>>>>>

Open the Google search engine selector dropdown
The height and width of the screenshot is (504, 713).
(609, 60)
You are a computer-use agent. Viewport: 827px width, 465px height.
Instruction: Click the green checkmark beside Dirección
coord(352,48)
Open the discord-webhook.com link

<<<<<
>>>>>

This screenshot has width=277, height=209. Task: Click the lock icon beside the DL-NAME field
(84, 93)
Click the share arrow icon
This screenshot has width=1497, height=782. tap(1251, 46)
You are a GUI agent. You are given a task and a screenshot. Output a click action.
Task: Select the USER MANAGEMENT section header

<<<<<

• THE EXERCISE: Repeat the data verbatim, from the line containing "You are a computer-use" through the line containing "Open the discord-webhook.com link", with both of those lines included.

• RESPONSE:
You are a computer-use agent. Viewport: 827px width, 465px height.
Instruction: Click the green checkmark beside Dirección
coord(352,48)
Open the discord-webhook.com link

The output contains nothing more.